Good morning, Stack Exchange. My problem is that I have a joint distrubtion of discrete random variables with the following PMF and support:
$f(x,y) = \frac{2^{x-y} e^{-3}}{x!(y-x)!}$ when $x = 0, 1, 2, ... y$ and $y = 0, 1, 2, ... \infty $ and $f(x,y) = 0$ otherwise
So, my problem here is that I know that to get the MGF, $M(t_1, t_2)$, we must evaluate the sum:
$$\sum_{y=0}^{\infty} \sum_{x=0}^{y} \frac{e^{x_1t_1 + yt_2} * e^{-3} * 2^{y-x}}{x!{y-x!}}$$
My strategy for evaluating the inner sum was to move all the terms that contain a $y$ to the outermost sum and to move the constant $e^{-3}$ out of the sum entirely, hence solve the inner sum as $$\sum_{x=0}^{y} \frac{e^{xt_1} * 2^{-x}}{x!{y-x!}}$$
The hint from the textbook tells me that this sum is easy to evaluate if the term $2^{-x}$ weren't there, but I am not sure how to deal with the sum once this term is present. Am I on the right track here, and how do I solve this innermost sum and help simplifying the sum in general would be much appreciated. Thanks for reading.

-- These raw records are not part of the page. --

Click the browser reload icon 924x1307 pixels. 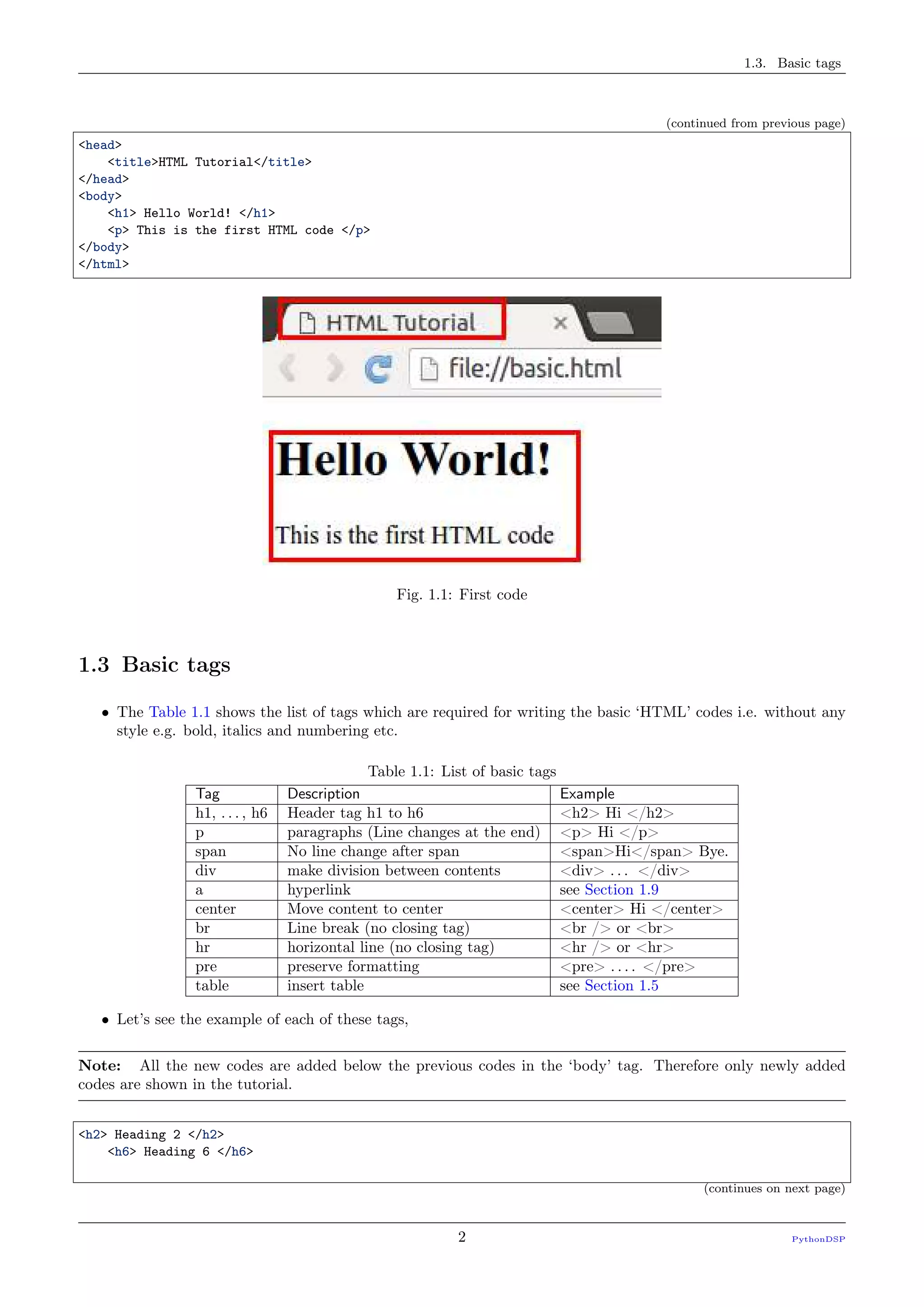pyautogui.click(x=378, y=368)
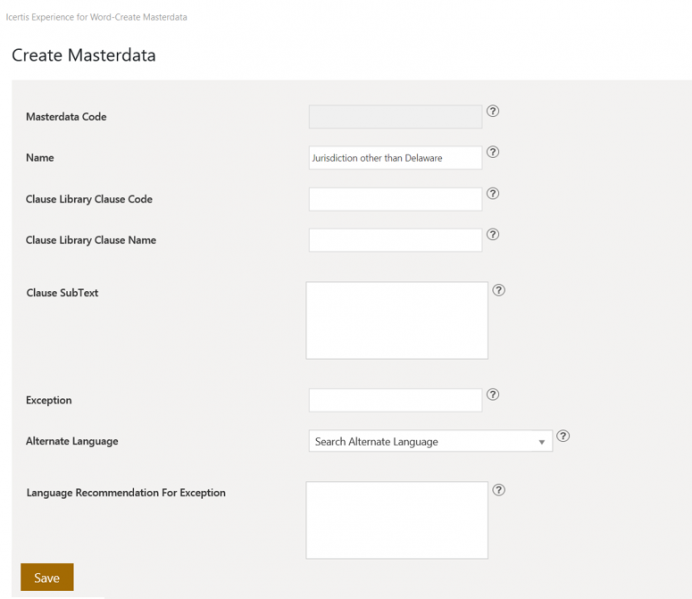692x599 pixels.
Task: Focus the Exception text input
Action: click(x=395, y=400)
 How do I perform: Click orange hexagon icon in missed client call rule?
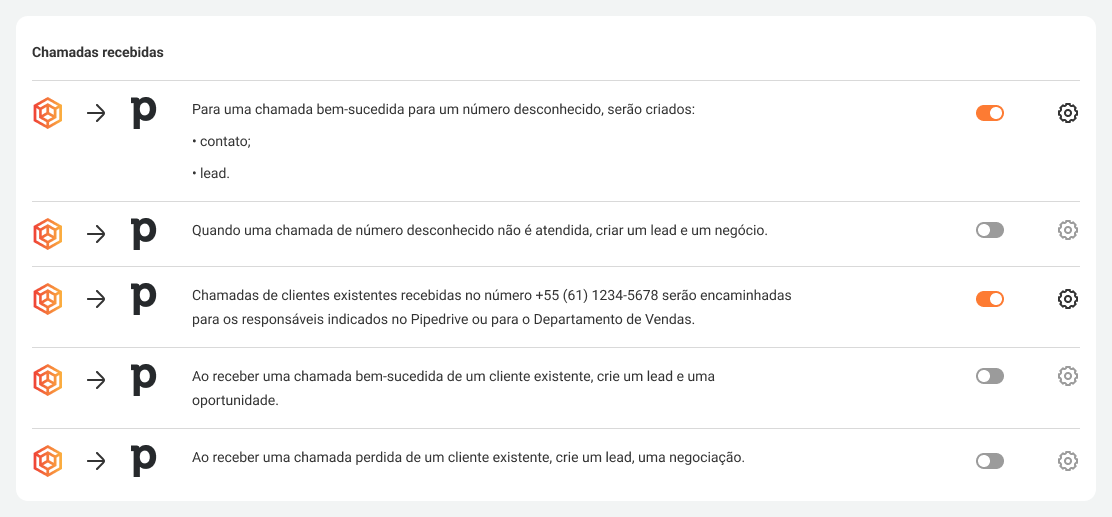pyautogui.click(x=47, y=461)
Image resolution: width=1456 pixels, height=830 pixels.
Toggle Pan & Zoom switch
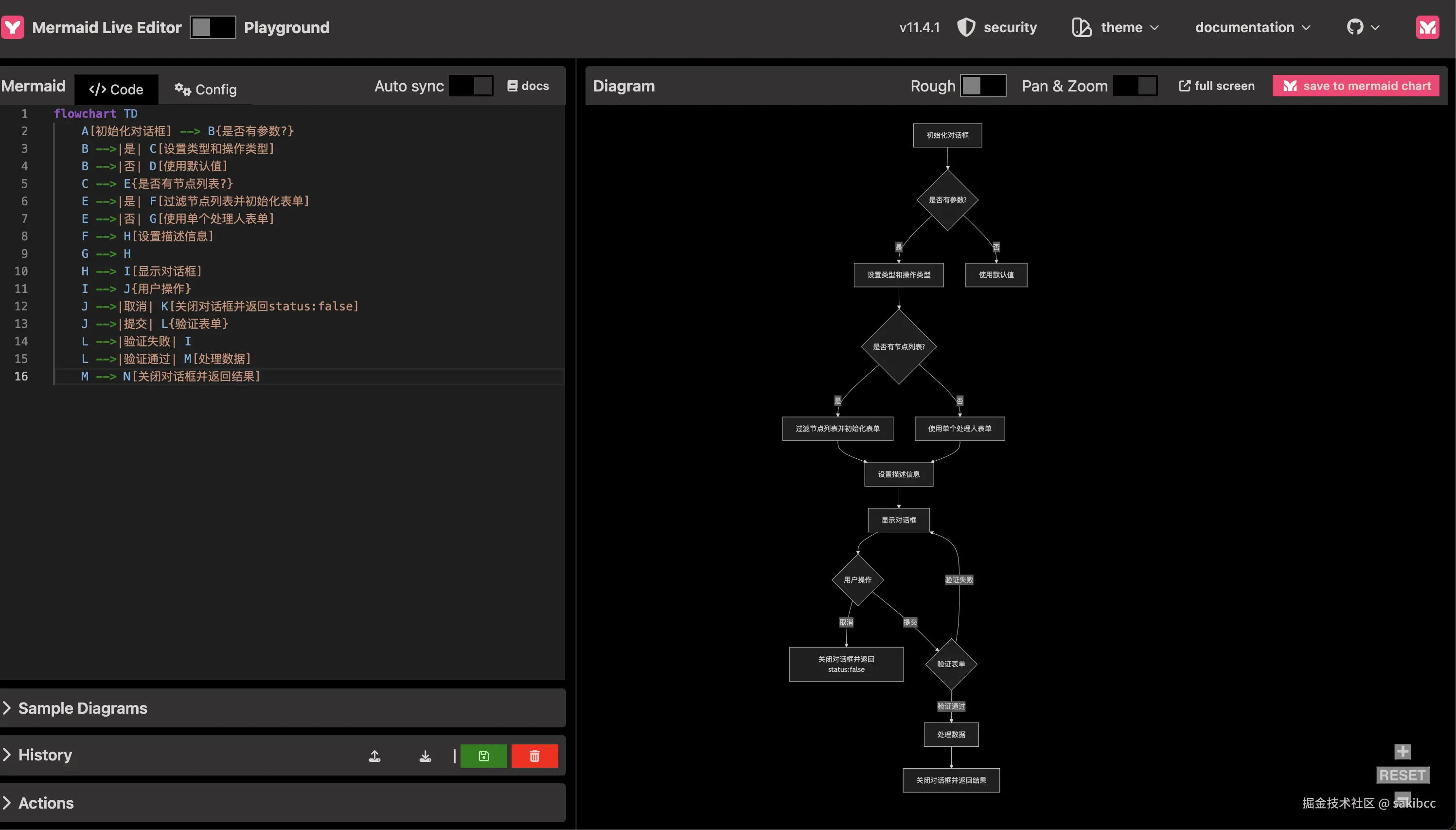1135,86
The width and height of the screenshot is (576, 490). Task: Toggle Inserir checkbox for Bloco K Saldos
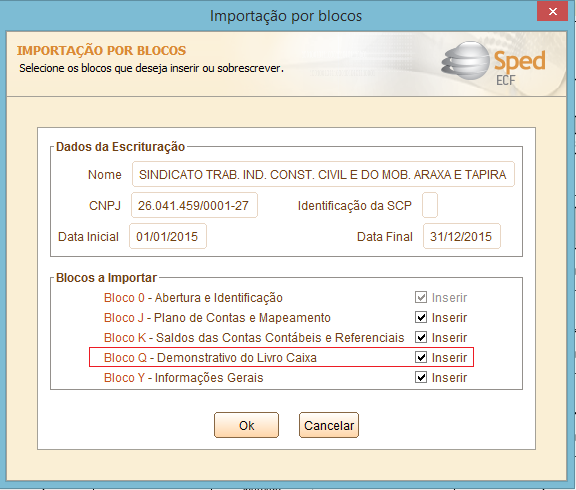(x=421, y=337)
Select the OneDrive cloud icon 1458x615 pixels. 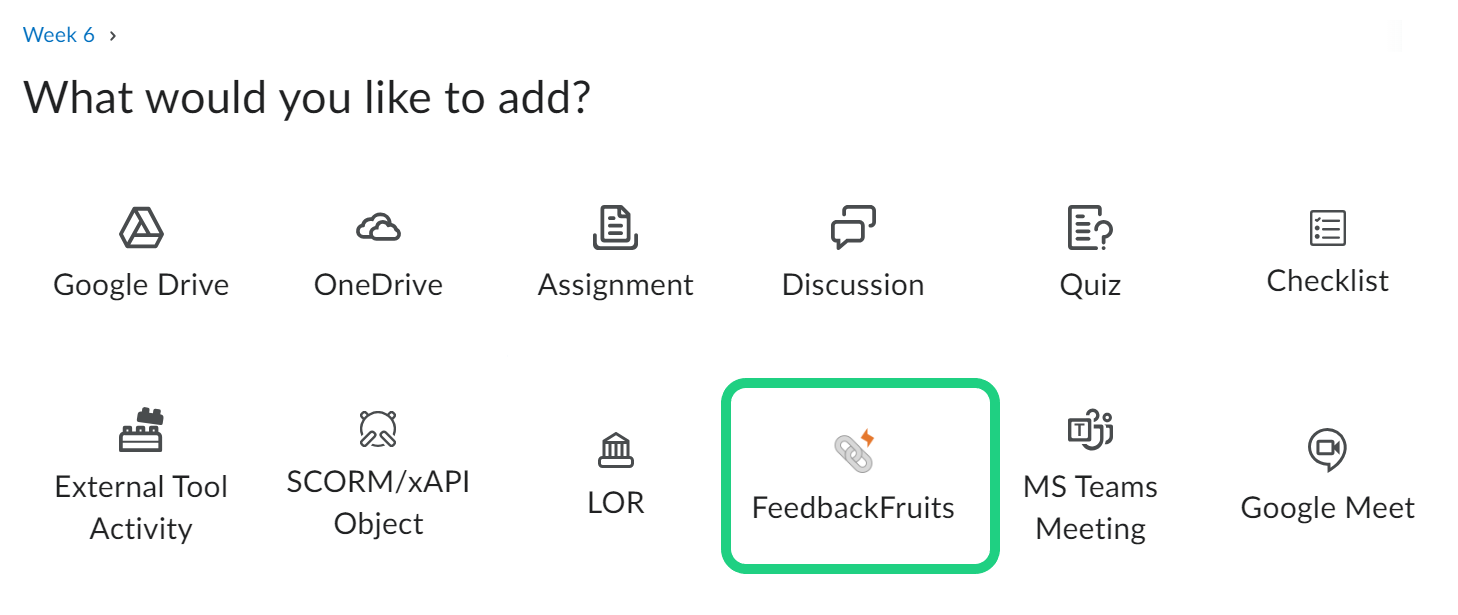[x=378, y=229]
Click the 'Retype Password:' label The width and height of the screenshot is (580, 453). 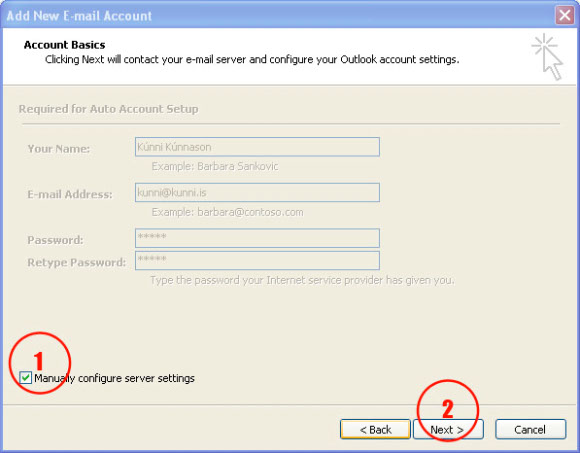click(x=77, y=262)
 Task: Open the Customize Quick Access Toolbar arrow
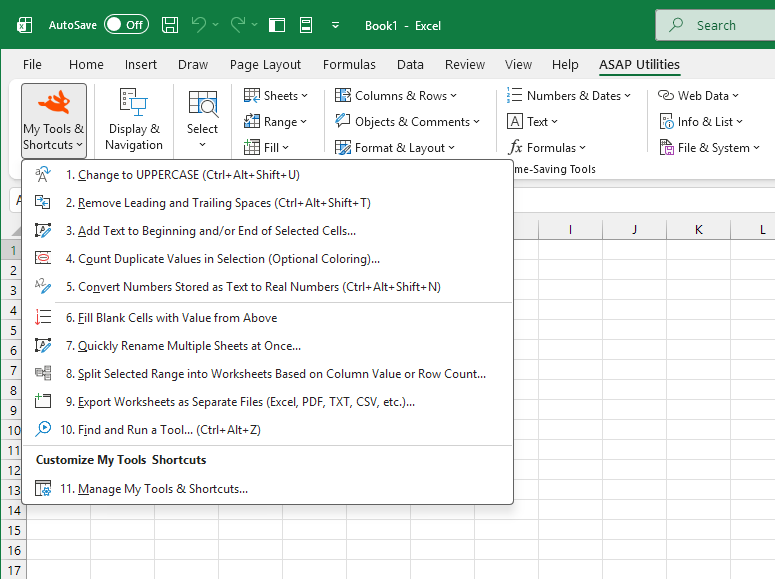(335, 25)
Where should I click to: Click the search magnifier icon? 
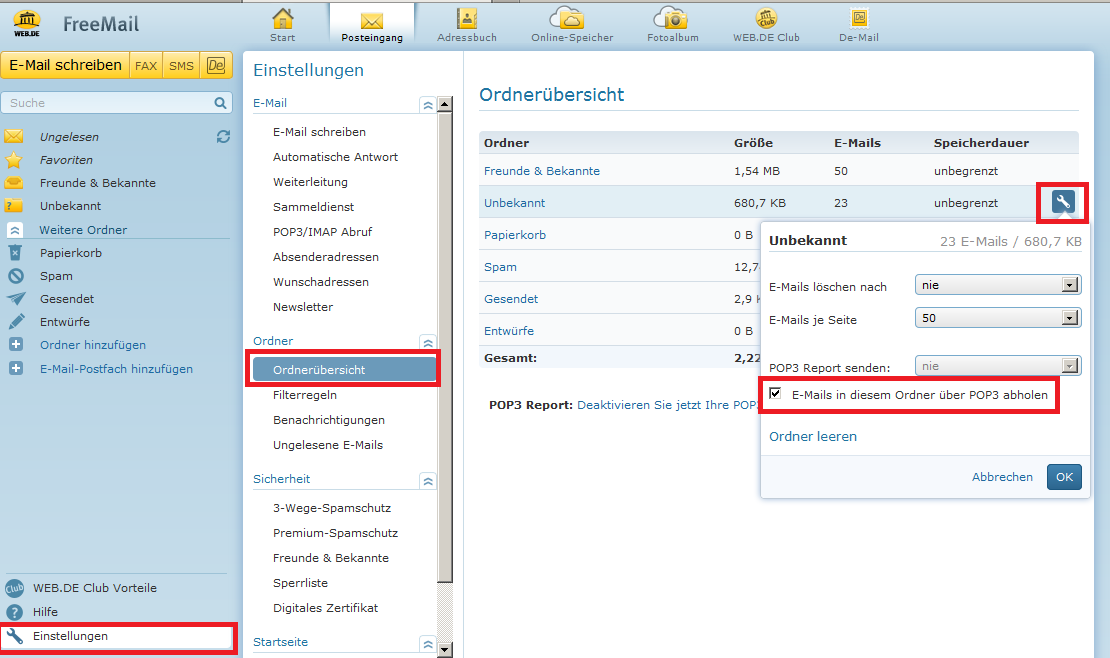pos(220,103)
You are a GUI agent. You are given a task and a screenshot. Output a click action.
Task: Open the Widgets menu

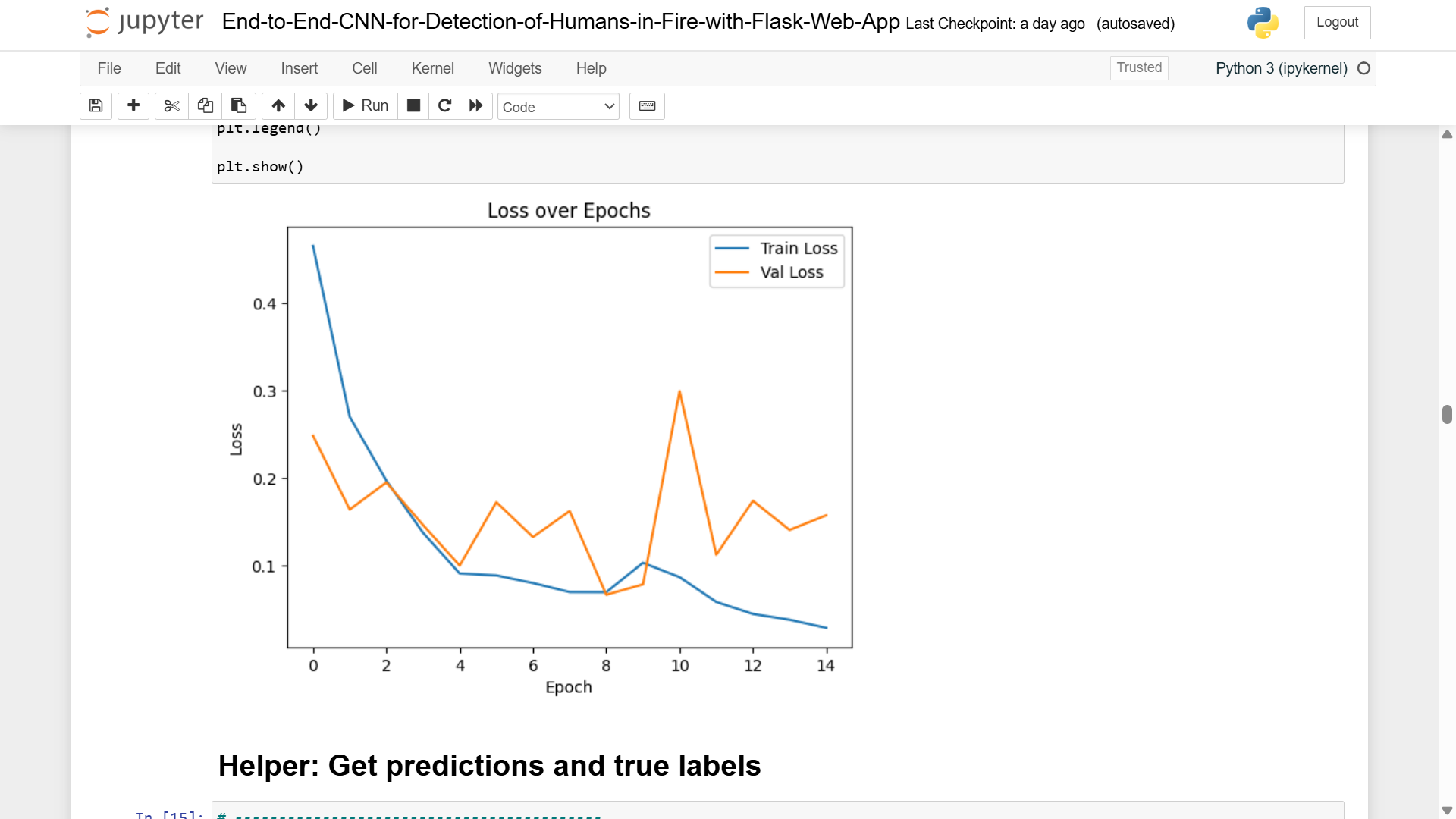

You have PMF: $$ f(x,y) = \begin{cases} \frac{2^{x-y} e^{-\frac{3}{2}}}{x!(y-x)!},& x = 0, 1, 2, \ldots y\text{ and } y = 0, 1, 2,\ldots\\ 0& \text{otherwise} \end{cases} $$
And the MGF is: \begin{align} M_{X,Y}(t_1,t_2) &= E(e^{t_1x+t_2y})\\ &= \sum\limits_{y=0}^\infty\sum\limits_{x=0}^y e^{t_1x+t_2y}\frac{2^{x-y} e^{-\frac{3}{2}}}{x!(y-x)!}\\ &= e^{-\frac{3}{2}}\sum\limits_{y=0}^\infty 2^{-y}e^{t_2y}\sum\limits_{x=0}^y e^{t_1x}\frac{2^{x} }{x!(y-x)!}\\ &= e^{-\frac{3}{2}}\sum\limits_{y=0}^\infty 2^{-y}e^{t_2y}\sum\limits_{x=0}^y \frac{\left(2e^{t_1}\right)^{x} }{x!(y-x)!}\\ &= e^{-\frac{3}{2}}\sum\limits_{y=0}^\infty \dfrac{1}{y!}2^{-y}e^{t_2y}\sum\limits_{x=0}^y \frac{y! \left(2e^{t_1}\right)^{x} }{x!(y-x)!}\\ &= e^{-\frac{3}{2}}\sum\limits_{y=0}^\infty \dfrac{1}{y!}2^{-y}e^{t_2y}\sum\limits_{x=0}^y \begin{pmatrix}y\\x\end{pmatrix}\left(2e^{t_1}\right)^{x} \\ &= e^{-\frac{3}{2}}\sum\limits_{y=0}^\infty \dfrac{1}{y!}2^{-y}e^{t_2y}\sum\limits_{x=0}^y \begin{pmatrix}y\\x\end{pmatrix}\left(2e^{t_1}\right)^{x} 1^{y-x}\\ &= e^{-\frac{3}{2}}\sum\limits_{y=0}^\infty \dfrac{1}{y!}2^{-y}e^{t_2y}(2e^{t_1}+1)^y\\ &= e^{-\frac{3}{2}}\sum\limits_{y=0}^\infty \dfrac{1}{y!}\left(2^{-1}e^{t_2}(2e^{t_1}+1)\right)^y\\ &= e^{-\frac{3}{2}}\sum\limits_{y=0}^\infty \dfrac{1}{y!}\left(e^{t_1+t_2}+\dfrac{1}{2}e^{t_2}\right)^y\\ &= e^{-\frac{3}{2}} e^{e^{t_1+t_2}+\frac{1}{2}e^{t_2}}\\ &= e^{e^{t_1+t_2}+\frac{1}{2}e^{t_2}-\frac{3}{2}}. \end{align}
Note
I use the fact:
(1) Binomial theorem $$\sum\limits_{x=0}^n \begin{pmatrix}n\\x\end{pmatrix}a^x b^{n-x} = (a+b)^n$$
(2) The Taylor series about $x=0$ of $e^x$, $$\sum\limits_{n=0}^\infty \dfrac{x^n}{n!}=e^x.$$